こんな風に上位者に気に入る方向にのみ進む人間は、神話の世界にしか出てきません。特に科学革命が起き、神は死んで、人間至上主義が跳梁跋扈している現代において、我々人間はクイネラと同じくらい傲慢で自分勝手です。
「剣の巨人」は核兵器なようなものです。アドミニストレータは現代の我々です。アンダーワールドにとっての地球人は、地球人にとっての創造神です。
現代において、神の名を語れば、非科学的だと言われるかも知れませんが、時計の歯車をいくら内部から研究しても、それを作ったものも、見ている上位者の存在も見えるわけがありません。同じ理屈で、この世に神がいないということを論証することは原理上不可能なのであって、科学的だの非科学的だのの次元ではありません。

このように考えていくと、このクイネラの発言は、暗にキリトや視聴者に「アンダーワールドと現実世界は本質的に何も変わらない」ことを示唆しているのです。
まさに、「終わりなきトゥルーマン・ショー」です。

3.「終わりなきトゥルーマン・ショー」

みなさん、「トゥルーマン・ショー」という映画はご存じですか?
1998年のアメリカ映画です。あらすじとしては、離島シーヘブンで保険会社に勤め、普通の生活をしていたトゥルーマン・バーバングのお話。実は、生まれたときから全ての生活風景を全世界に生中継されており、離島シーヘブンは巨大なセット、トゥルーマン以外の登場人物は家族も友人も隣人もみんな役者だったという物語です。
この中で、異変に気づき、巨大セットから脱出を試みるのですが、エンディングでテレビの世界から外に出て、「やったー!」で終わりなんですね。

落合陽一さんと、清水高志さんと、上妻世海さんの鼎談本『脱近代宣言』の中で、この映画が「終わらない」と仮定した世界が、テクノロジーが発展し、脱近代化した世界のカフェオレ的(現実と虚構の区別がない)世界観だと指摘されていたのが、私的にとても印象深かったのですが、

今回、SAOA22話のクイネラの発言を聞いたとき、「まさにこれだ!終わらないトゥルーマン・ショーだ!」と思いました。
アドミニストレータの世界は、上位者の存在から監視されている実験場の箱庭です。
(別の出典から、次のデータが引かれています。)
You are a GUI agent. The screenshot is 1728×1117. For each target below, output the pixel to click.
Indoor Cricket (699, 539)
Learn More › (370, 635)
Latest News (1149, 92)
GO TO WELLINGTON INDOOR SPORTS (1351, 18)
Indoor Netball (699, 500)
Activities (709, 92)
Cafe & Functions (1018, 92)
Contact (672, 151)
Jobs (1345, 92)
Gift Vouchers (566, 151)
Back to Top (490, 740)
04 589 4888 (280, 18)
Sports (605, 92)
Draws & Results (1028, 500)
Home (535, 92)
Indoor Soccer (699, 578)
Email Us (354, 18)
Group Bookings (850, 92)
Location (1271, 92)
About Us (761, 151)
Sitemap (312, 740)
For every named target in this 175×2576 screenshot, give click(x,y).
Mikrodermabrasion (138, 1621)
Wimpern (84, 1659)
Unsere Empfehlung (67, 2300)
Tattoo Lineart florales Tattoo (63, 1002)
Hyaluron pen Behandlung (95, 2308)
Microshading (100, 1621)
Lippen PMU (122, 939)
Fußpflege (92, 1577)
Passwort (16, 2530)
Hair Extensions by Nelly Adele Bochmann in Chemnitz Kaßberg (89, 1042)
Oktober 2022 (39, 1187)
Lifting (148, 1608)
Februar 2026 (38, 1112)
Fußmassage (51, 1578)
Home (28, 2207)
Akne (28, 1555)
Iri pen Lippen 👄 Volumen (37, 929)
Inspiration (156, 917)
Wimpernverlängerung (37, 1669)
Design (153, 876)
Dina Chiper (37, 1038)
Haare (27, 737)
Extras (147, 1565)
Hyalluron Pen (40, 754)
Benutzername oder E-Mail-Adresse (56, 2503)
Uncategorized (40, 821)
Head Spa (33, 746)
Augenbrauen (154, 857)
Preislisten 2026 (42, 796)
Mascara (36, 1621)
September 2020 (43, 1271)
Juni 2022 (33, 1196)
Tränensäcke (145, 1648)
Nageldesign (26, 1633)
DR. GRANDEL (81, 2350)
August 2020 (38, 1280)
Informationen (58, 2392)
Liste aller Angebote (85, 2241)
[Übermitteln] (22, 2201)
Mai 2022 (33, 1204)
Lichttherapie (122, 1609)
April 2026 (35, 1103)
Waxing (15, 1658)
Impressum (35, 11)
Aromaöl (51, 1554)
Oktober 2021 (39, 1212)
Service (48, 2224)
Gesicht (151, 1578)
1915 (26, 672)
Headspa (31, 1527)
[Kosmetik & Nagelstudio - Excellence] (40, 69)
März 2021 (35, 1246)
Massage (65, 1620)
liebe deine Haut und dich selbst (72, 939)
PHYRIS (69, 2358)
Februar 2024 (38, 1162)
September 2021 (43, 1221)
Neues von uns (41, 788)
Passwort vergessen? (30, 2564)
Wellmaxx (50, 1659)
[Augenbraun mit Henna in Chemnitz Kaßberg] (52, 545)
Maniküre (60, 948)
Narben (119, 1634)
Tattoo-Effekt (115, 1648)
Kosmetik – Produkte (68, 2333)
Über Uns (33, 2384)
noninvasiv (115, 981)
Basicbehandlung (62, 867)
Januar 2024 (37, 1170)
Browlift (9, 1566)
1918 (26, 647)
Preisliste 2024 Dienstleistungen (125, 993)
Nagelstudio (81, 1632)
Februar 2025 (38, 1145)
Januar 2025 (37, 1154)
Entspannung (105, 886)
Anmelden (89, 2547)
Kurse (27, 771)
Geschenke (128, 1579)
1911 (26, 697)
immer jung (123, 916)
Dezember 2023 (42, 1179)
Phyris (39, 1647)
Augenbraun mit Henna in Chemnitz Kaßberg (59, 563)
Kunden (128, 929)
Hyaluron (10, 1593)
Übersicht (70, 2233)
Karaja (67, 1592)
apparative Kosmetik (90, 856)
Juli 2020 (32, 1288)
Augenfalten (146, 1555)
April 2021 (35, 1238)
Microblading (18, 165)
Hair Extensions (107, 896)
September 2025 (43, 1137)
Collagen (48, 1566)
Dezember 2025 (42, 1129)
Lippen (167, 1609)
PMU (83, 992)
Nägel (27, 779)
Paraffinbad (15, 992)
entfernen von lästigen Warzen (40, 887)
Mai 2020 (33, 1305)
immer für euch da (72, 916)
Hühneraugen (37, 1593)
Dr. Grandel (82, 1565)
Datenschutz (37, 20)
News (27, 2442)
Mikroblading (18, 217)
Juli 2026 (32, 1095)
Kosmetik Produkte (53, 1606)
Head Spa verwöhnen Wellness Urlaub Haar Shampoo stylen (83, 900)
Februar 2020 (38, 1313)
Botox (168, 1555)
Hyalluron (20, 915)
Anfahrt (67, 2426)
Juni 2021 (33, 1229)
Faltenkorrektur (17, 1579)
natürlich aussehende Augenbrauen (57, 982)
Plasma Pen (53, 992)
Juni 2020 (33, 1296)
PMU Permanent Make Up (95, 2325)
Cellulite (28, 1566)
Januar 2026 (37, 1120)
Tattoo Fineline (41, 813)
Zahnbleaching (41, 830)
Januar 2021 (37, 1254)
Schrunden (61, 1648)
しかし、キリトのいる世界はどうでしょうか?メタ的ではありますが、作品にはオーディエンスがいますし、作者がいます。更に言えば、そのオーディエンスである我々視聴者は?上位者がいるのでしょうか?
我々も「終わりなきトゥルーマン・ショー」のレイヤーの中の一つなのかもしれません。

4.臨場感こそ作品の至高-敵が正しいアニメは神アニメ-

敵キャラにも愛らしい部分があり、信念があり、考えがあり、自由意志で自立思考しているように思える、魂があるように思える作品はどれも素晴らしいモノばかりですが、SAOのクイネラにも同じ節がありますよね。
「人間はわかり合えない」なんて話がありますが、理論的帰結は前提条件が異なれば結論も異なります。信念が強ければ強いほど、リスペクトは払えても同じ考えを持つことはありません。
「正義の反対は悪ではなく、別の正義だ」なんて話がありますが、作品の重みは臨場感・VR感に顕われます。純粋な二項対立と勧善懲悪では決して生まれないリアリティこそが、作品の"厚み"へと昇華します。

5.最後に


虚構だ現実だ仮想だではなく、リアリティこそがリアルを語る上で重要なのです。そういった意味で、SAOは本当に素晴らしい。
アリシゼーションは全4クールだそうなので、まだ半分といったところですが、アドミニストレータ編はそろそろ終わりそうなので、今後どういう展開になるのか、キリトとアドミニストレータはわかり合えるのか、とても楽しみに見ていこうと思います。